┌─ Extrait fourni
Véritables piliers du Marché de l’Art, classés 1er et 7ème dans le classement des artistes Artprice 2022, toutes périodes de création confondues, Andy Warhol et Jean-Michel Basquiat ont travaillé pendant trois ans sur une œuvre commune » précise thierry Ehrmann, Président d’Artmarket.com et Fondateur d’Artprice. « Ensemble, ils ont créé des pièces monumentales, certaines de plusieurs mètres de long, mais qui n’ont pas toujours la force des œuvres qu’ils ont créées en solitaire. C’est du moins ce que le Marché de l’Art laisse entendre, à travers les résultats de ventes aux enchères.”
└─
**Consignes:**
- a) Résumez en deux phrases l'extrait ci-dessus sur la collaboration entre Warhol et Basquiat.
- b) Prolongez l'extrait ci-dessus sur la collaboration entre Warhol et Basquiat à partir de sa dernière phrase.
┌─ Contenu des données
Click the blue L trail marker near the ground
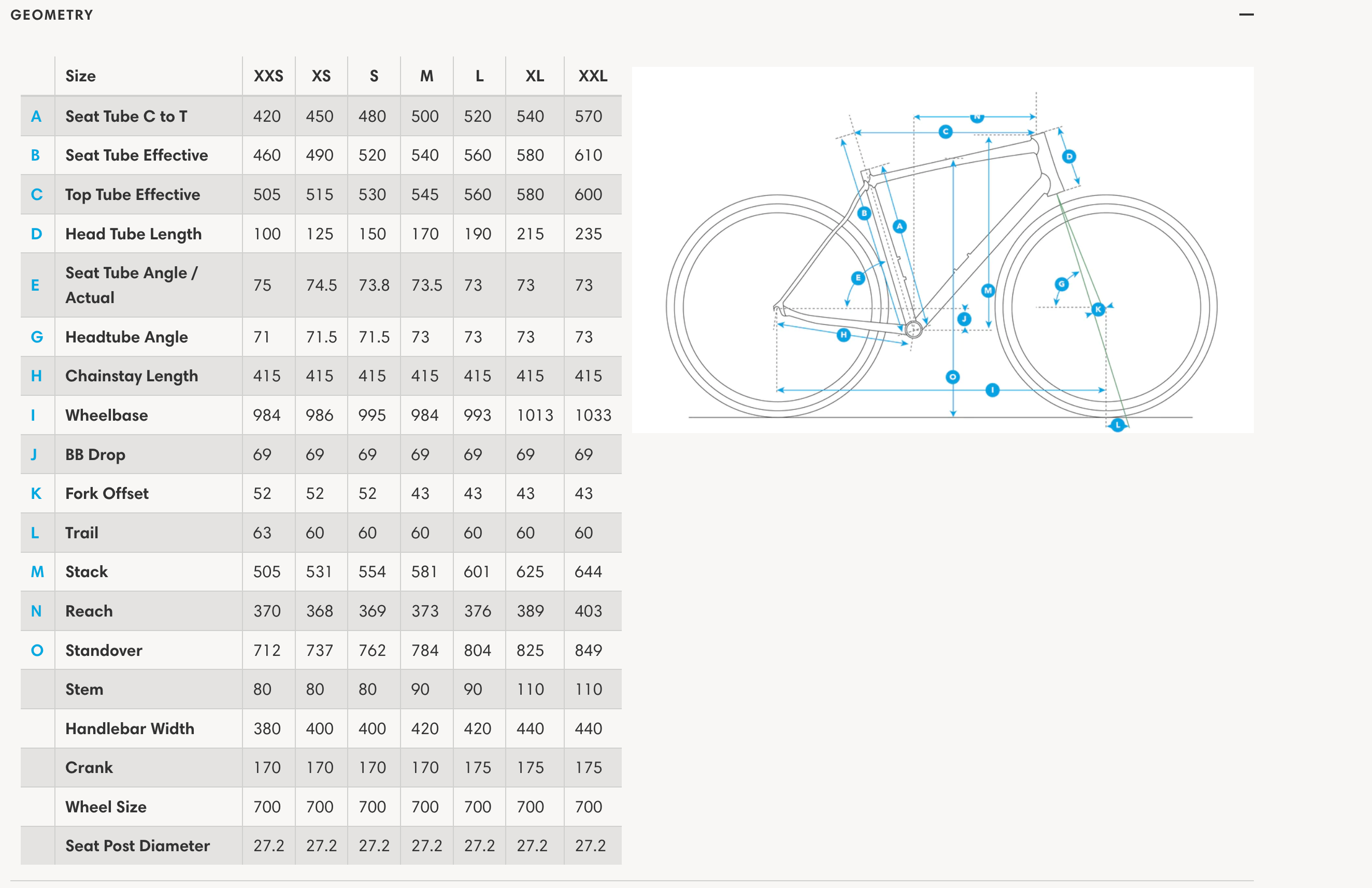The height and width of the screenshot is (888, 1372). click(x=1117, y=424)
└─
┌─ Contenu des données
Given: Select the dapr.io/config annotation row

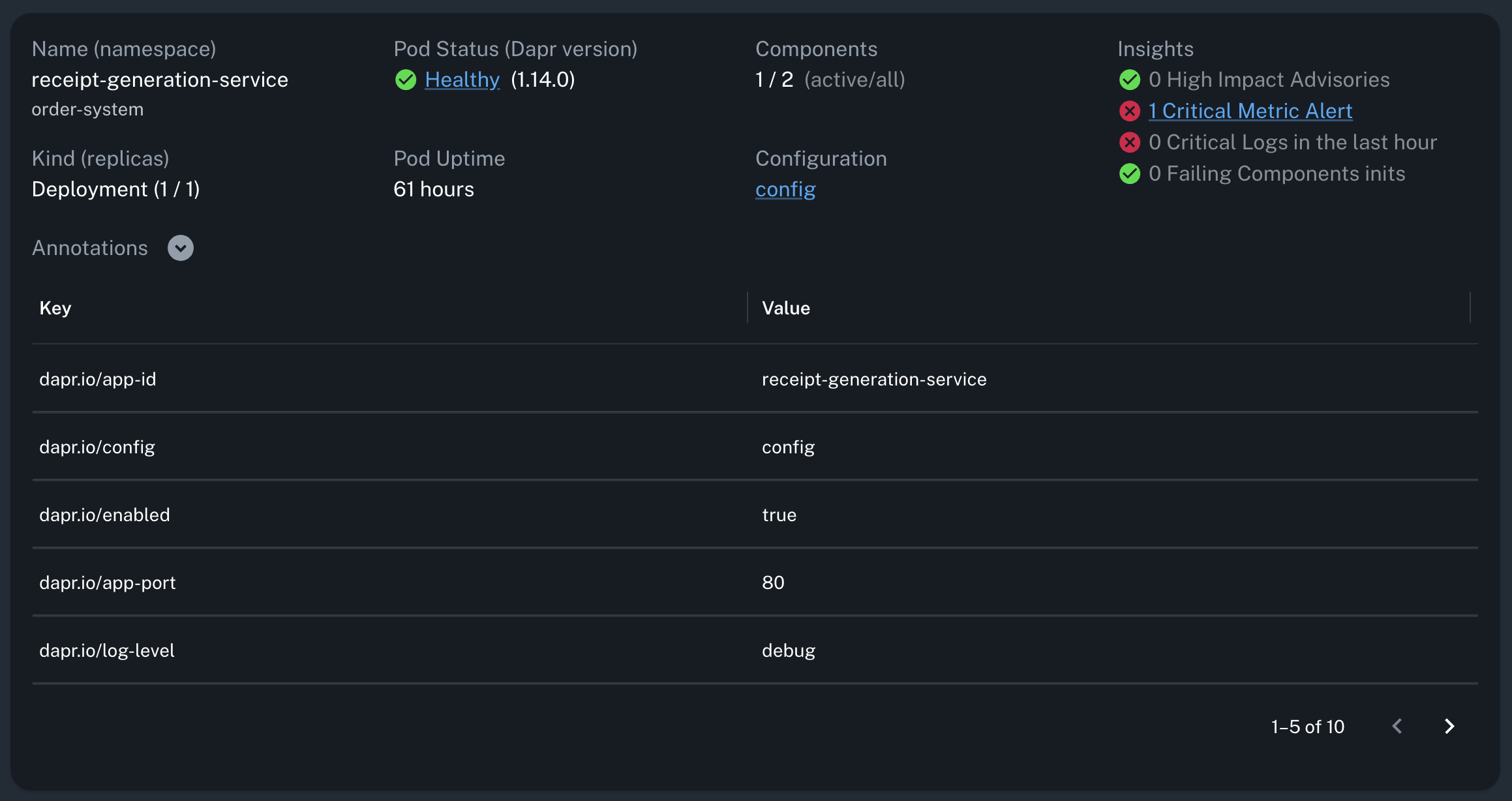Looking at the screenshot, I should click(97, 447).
└─
**Résultats:**
- a) Andy Warhol et Jean-Michel Basquiat, classés 1er et 7ème au classement des artistes Artprice 2022, ont travaillé pendant trois ans sur une œuvre commune. Selon thierry Ehrmann, leurs pièces communes, parfois longues de plusieurs mètres, n'ont pas toujours la force de leurs œuvres en solitaire, d'après les résultats des ventes aux enchères.

- b)
Une collaboration bien orchestrée

En 1982, le galeriste Bruno Bischofberger présente officiellement le jeune Jean-Michel Basquiat au célèbre Andy Warhol. Bientôt, ils commencent à travailler ensemble, en compagnie de l’artiste italien Francesco Clemente, peignant l’un à la suite de l’autre sur les mêmes toiles. Fruit de cette triple collaboration, l’œuvre Origin of Cotton (1984) est vendue pour la première fois aux enchères en 1992 chez Christie’s à Londres pour 95 700$. Elle est adjugée une seconde fois chez Sotheby’s en 2018, à hauteur de 592 000$ (frais inclus). Pour une toile d’1m30 sur 1m80 signée par trois artistes aussi prestigieux, ce prix paraît presque trop raisonnable.

Rapidement, les deux stars américaines décident de poursuivre l’aventure entre elles. Celle-ci donnera lieu à une grande exposition new-yorkaise, organisée à l’automne 1985, soit moins de deux ans avant la mort d’Andy WARHOL et un peu moins de trois avant celle de Jean-Michel BASQUIAT. L’affiche de l’exposition devenue iconique les met en scène en boxeurs sur fond jaune, auréolés d’étoiles rouges. Les deux peintres sont placés à même hauteur, mais déjà ils s’écartent quelque peu l’un de l’autre.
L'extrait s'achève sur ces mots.